PICKLED OR PRESERVED: SHOULD YOU HAVE A COUPLE OF DRINKS A DAY?
Should you be drinking alcohol every day? The question arises because research now conclusively shows that drinking moderate amounts of alcohol confers health benefits well into old age.
Evidence in support of alcohol’s beneficial effects is compelling: in middle and old age a small amount of alcohol reduces the risk of premature death. On the basis of this information alone, it seems logical that people older than about 40 should be advised to drink moderately. But the issue is not so simple.
Some doctors are concerned that if they encourage abstainers to drink and light drinkers to consume more, they will raise the general level of alcohol consumption in society and risk an individual cure becoming a community disease. The reasoning is that as more people drink, albeit moderately, hazardous drinkers will have more opportunity to drink and do themselves and others harm.
An Oxford study of 12 000 middle-aged and elderly British doctors over 13 years found mortality was lowest in those who averaged about two or three drinks a day. It is known that moderate drinking protects people from coronary heart disease. It achieves this in three ways. First, it increases levels of high-density lipoprotein (HDL) cholesterol (the ‘good’ cholesterol) in the blood, which inhibits the formation of plaque inside the artery walls. Second, it inhibits the formation of blood clots by making the little platelets of blood less sticky. Third, there is evidence that it stimulates the breakdown of clots.
Recent studies have also shown that modest alcohol consumption protects against the development of gallstones and can reduce blood pressure. However, high levels of drinking can increase blood pressure.
A man who has one or two drinks a day is at 30 to 50 per cent less risk of developing coronary heart disease than if he abstains totally.
So what advice do most doctors give? If their male patients are alcohol-dependent or have chronic physical, neurological or psychiatric disease related to alcohol, they advise them to abstain completely. Any beneficial effects of drinking would be more than negated by the damage they would continue to do to themselves. This group of men would also be unlikely to be able to keep their drinking to moderate levels.

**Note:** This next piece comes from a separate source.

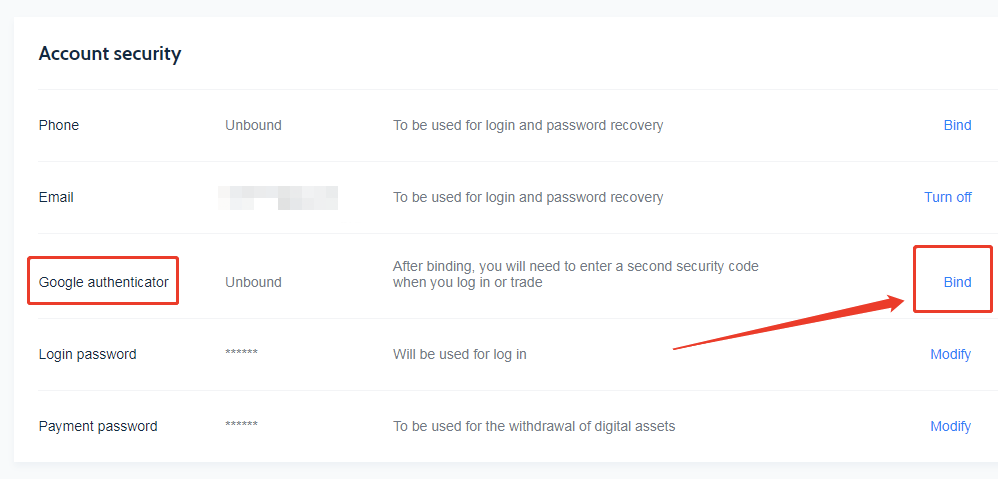
Task: Click Phone row's login recovery description
Action: [528, 125]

If the men were not dependent but were in the habit of drinking to hazardous levels, and might or might not be beginning to experience some alcohol-related harm, they would be advised to reduce their intake to the safe levels recommended by Australia’s National Health and Medical Research Council. (The recommendation is that men drink no more than four drinks a day and women no more than two, and that both have at least two alcohol-free days a week.)
The issue is more complex when it comes to giving general advice. There is the question of age: as the incidence of coronary heart disease rises progressively over the age of 40, it would not be advisable to recommend that an 18-year-old start drinking.

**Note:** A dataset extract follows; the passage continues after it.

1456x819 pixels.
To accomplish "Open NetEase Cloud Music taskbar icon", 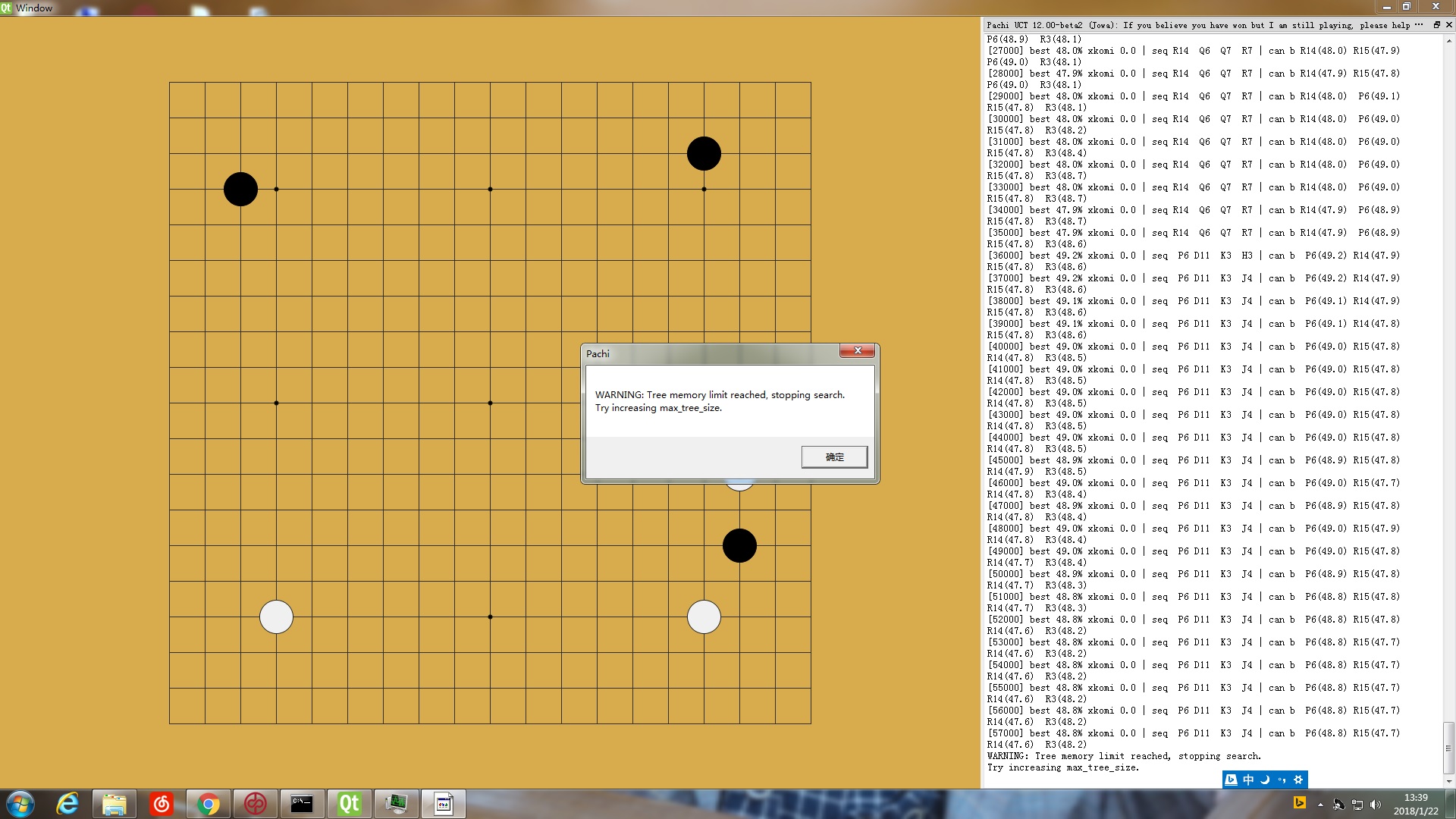I will pyautogui.click(x=162, y=804).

But what about men in their 40s who presently don’t drink. Should they be advised to drink in moderation? Some doctors say yes. They give their patients all the facts, tell them that the peak protective effect is two drinks a day on average (for men) and then encourage them to consume that amount.
The problem is that these men may be inclined to drink more than that themselves and also encourage those already drinking four a day to increase their intake to six and start clocking up harm.
There are other ways of reducing the risk of coronary heart disease, such as exercising, stopping smoking, improving diet and taking aspirin.
On the surface, advising 40-something men to have a couple of drinks a day for the health benefit it confers seems simple and attractive. But it has attendant risks. Such men are twice as likely as women to suffer morbidity and mortality associated with alcohol consumption, so why exhort this high-risk group to drink? It’s difficult to lift moderate alcohol consumption without increasing immoderate consumption at the same time.